- AVAILABLE DATA -
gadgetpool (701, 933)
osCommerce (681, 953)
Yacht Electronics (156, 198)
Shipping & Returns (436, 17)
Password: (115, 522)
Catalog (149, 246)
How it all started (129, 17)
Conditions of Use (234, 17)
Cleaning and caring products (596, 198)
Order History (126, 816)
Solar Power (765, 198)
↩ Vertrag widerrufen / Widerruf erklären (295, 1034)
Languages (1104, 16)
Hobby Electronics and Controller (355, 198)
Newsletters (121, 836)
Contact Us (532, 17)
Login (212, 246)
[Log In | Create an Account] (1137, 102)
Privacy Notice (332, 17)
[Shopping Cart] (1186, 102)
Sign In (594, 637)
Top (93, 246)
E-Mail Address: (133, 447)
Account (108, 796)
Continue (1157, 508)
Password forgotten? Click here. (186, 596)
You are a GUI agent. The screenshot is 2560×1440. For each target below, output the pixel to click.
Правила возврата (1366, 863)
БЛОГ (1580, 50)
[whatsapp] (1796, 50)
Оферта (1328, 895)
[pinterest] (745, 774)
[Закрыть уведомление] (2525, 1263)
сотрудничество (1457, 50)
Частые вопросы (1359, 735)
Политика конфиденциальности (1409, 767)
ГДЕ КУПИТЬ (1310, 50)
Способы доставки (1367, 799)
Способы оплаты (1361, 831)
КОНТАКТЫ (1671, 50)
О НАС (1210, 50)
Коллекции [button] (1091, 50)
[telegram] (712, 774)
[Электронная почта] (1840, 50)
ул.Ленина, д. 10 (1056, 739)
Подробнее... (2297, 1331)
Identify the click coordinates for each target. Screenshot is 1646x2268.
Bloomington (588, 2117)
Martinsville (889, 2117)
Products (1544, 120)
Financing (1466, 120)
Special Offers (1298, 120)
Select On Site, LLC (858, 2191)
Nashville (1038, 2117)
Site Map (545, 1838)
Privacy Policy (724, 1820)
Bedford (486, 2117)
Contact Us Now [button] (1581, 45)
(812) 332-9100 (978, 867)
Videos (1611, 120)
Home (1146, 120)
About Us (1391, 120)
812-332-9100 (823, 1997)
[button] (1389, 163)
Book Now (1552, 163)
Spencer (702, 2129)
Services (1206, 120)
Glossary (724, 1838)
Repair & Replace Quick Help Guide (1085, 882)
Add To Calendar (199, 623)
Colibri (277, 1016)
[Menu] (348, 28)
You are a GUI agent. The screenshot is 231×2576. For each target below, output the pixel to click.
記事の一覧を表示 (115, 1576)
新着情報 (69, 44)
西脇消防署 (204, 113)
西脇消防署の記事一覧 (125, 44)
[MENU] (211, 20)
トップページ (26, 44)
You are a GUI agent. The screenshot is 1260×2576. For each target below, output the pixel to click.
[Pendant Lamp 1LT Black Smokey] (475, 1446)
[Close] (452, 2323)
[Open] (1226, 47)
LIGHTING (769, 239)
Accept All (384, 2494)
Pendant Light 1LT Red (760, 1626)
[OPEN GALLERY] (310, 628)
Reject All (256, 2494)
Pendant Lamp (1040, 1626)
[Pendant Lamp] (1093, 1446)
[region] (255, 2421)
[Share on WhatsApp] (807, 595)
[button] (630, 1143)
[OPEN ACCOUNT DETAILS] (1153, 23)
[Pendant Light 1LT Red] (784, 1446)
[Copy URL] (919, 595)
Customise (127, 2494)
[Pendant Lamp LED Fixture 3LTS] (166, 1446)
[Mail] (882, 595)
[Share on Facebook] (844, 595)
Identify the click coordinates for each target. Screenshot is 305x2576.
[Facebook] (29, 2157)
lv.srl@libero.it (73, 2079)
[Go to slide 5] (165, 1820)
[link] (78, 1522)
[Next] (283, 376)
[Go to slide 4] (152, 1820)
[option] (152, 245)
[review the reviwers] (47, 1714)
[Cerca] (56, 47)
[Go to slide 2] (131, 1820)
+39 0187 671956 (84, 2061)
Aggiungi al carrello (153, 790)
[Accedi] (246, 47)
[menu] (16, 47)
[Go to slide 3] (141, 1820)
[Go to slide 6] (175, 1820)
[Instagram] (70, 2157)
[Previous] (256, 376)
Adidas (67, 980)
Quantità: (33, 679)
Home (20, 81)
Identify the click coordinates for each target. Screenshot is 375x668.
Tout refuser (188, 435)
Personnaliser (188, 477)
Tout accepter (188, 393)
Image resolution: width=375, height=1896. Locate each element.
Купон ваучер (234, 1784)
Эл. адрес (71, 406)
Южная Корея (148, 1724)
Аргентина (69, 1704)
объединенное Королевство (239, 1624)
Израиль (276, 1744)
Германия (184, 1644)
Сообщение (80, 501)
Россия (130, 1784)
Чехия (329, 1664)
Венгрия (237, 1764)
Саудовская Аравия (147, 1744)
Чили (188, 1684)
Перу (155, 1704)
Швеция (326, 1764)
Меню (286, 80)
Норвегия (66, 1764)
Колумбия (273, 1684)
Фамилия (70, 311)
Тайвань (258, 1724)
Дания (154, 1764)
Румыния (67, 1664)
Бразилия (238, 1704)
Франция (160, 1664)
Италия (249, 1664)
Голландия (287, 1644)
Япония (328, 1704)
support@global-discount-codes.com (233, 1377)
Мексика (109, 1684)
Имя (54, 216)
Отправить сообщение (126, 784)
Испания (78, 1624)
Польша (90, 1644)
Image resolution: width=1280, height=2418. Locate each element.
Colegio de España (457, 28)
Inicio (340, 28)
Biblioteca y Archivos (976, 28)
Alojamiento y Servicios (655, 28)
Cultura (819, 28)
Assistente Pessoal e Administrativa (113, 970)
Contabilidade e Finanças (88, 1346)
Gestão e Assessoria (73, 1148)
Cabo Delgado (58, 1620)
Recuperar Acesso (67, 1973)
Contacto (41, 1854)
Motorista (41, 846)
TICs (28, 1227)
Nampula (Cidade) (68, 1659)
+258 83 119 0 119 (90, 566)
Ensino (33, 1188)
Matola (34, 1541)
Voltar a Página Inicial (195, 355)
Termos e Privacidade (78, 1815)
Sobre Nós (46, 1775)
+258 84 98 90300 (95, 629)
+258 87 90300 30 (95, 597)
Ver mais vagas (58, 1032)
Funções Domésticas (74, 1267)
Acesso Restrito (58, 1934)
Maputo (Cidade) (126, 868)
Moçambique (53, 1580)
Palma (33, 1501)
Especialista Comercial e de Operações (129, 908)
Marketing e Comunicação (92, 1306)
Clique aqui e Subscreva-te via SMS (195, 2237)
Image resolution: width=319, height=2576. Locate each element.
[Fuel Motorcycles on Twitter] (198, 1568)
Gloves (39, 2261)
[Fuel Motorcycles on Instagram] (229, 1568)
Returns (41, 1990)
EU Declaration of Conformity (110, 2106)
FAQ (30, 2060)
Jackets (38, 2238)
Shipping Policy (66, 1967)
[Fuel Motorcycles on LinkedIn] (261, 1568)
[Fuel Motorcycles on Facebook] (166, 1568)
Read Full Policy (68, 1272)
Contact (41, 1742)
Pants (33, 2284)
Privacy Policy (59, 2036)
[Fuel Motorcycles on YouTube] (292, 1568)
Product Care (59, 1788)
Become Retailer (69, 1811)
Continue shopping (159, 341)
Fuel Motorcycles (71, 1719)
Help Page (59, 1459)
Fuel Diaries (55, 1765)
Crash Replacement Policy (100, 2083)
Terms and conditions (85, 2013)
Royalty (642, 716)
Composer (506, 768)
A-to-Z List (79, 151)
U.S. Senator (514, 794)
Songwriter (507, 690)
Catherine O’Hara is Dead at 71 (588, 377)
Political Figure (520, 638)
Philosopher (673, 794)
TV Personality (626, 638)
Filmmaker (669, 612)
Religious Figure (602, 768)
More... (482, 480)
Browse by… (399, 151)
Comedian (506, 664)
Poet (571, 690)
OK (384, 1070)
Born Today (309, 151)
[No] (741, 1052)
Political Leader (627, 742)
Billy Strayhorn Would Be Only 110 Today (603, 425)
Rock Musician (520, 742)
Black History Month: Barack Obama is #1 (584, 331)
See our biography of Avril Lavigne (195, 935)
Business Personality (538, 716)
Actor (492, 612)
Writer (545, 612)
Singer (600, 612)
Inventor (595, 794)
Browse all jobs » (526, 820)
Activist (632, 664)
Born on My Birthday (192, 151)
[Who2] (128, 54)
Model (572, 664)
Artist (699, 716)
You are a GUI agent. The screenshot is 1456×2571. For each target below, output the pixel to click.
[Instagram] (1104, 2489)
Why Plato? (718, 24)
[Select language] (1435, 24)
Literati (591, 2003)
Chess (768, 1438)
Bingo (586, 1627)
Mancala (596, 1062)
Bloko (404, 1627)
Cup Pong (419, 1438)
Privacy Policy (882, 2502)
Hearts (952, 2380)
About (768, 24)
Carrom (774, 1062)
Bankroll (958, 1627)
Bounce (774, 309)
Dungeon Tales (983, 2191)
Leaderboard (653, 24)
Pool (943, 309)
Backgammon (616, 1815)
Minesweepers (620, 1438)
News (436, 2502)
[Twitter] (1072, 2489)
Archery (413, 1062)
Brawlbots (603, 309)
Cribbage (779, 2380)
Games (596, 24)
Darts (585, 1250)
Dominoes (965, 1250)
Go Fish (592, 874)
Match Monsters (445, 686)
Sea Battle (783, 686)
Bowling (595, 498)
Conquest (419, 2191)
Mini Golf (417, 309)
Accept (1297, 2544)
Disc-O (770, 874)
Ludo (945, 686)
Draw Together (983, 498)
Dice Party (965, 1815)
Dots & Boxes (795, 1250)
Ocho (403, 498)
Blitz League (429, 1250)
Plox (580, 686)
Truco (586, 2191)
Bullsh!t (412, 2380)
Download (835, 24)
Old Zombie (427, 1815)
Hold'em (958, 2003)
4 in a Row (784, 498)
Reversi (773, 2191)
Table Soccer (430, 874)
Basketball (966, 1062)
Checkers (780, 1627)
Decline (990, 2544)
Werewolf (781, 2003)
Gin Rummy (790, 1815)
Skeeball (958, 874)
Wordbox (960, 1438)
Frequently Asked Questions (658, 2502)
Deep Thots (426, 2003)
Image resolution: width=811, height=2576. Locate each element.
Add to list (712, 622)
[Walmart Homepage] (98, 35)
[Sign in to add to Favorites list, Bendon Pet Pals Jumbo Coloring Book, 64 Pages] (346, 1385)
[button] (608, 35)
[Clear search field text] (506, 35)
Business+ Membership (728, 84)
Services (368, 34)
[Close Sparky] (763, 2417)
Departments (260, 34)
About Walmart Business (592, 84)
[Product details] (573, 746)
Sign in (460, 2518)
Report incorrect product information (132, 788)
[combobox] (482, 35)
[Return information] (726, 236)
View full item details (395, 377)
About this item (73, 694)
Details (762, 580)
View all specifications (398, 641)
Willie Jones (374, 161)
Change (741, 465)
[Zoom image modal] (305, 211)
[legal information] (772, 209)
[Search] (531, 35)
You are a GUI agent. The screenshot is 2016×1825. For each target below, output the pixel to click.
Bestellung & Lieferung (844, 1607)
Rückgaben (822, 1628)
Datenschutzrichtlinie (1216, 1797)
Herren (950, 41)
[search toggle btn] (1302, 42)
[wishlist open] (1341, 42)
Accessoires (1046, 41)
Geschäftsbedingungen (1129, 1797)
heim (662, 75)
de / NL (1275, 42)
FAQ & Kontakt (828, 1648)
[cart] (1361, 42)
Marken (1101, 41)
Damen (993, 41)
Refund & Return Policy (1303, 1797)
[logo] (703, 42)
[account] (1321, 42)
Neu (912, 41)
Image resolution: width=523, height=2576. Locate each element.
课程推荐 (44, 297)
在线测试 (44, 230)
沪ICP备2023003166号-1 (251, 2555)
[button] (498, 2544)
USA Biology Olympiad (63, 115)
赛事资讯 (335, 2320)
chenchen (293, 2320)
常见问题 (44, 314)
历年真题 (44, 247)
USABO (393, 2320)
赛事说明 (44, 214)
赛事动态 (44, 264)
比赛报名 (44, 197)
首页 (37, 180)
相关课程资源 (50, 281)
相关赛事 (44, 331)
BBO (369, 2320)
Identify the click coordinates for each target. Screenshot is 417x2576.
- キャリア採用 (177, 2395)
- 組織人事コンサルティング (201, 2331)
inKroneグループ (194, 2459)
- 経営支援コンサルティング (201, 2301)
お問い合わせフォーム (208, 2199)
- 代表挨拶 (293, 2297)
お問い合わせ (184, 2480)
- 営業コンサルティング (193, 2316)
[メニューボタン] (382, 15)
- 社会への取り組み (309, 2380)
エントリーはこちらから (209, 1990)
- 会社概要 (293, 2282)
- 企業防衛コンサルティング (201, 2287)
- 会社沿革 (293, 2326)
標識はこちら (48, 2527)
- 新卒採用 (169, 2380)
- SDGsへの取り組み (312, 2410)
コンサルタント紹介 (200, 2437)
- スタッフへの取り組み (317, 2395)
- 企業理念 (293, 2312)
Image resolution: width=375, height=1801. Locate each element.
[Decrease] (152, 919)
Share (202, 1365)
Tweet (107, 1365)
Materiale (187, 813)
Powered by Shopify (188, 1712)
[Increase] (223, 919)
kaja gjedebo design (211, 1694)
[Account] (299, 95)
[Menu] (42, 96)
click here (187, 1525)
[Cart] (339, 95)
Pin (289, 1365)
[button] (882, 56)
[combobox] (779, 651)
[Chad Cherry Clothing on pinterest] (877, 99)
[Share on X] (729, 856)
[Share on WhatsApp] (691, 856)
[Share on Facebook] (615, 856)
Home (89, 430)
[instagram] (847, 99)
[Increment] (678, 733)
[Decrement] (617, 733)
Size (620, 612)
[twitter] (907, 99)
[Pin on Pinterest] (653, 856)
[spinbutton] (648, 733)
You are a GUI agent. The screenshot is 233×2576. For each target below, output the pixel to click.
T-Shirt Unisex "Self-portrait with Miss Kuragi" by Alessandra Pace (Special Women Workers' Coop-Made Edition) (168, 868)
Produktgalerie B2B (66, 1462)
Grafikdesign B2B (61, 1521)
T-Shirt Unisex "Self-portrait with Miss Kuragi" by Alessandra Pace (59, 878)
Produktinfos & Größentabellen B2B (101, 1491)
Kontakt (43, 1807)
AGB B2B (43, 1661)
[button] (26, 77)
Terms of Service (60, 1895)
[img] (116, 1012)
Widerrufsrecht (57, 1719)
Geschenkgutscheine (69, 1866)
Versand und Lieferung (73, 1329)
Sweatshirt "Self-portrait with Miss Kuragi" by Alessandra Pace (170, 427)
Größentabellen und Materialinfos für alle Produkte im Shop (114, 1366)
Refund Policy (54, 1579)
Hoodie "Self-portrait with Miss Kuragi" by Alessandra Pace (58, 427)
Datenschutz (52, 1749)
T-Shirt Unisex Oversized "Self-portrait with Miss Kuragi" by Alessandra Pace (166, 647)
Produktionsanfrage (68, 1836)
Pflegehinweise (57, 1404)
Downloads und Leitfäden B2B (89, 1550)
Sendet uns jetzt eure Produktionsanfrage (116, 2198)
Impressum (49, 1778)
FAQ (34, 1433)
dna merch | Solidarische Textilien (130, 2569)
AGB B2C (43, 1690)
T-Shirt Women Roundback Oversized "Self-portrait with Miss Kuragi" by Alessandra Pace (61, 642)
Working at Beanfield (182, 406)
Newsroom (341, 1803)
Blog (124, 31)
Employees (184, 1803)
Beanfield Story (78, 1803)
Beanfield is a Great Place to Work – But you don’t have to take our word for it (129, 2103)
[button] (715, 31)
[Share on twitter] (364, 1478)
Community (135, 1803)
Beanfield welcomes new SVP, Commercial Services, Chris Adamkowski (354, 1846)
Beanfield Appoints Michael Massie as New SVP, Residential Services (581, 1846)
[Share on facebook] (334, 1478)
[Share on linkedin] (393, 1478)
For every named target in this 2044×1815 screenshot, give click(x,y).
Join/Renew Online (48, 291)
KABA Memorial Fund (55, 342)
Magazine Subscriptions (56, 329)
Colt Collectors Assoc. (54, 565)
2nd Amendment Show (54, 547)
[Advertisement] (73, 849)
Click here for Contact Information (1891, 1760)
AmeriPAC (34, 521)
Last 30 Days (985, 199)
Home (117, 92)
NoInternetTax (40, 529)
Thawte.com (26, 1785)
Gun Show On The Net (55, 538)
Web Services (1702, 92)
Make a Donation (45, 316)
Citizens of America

- YOUR GOAL -
Return the span of lines in the data above that opens at the line with "Польша (90, 1644)" and closes at the line with "Voltar a Página Inicial (195, 355)", exactly, ends included, nothing else.

- TASK SOLUTION -
Польша (90, 1644)
Image resolution: width=1280, height=2418. Locate each element.
Colegio de España (457, 28)
Inicio (340, 28)
Biblioteca y Archivos (976, 28)
Alojamiento y Servicios (655, 28)
Cultura (819, 28)
Assistente Pessoal e Administrativa (113, 970)
Contabilidade e Finanças (88, 1346)
Gestão e Assessoria (73, 1148)
Cabo Delgado (58, 1620)
Recuperar Acesso (67, 1973)
Contacto (41, 1854)
Motorista (41, 846)
TICs (28, 1227)
Nampula (Cidade) (68, 1659)
+258 83 119 0 119 (90, 566)
Ensino (33, 1188)
Matola (34, 1541)
Voltar a Página Inicial (195, 355)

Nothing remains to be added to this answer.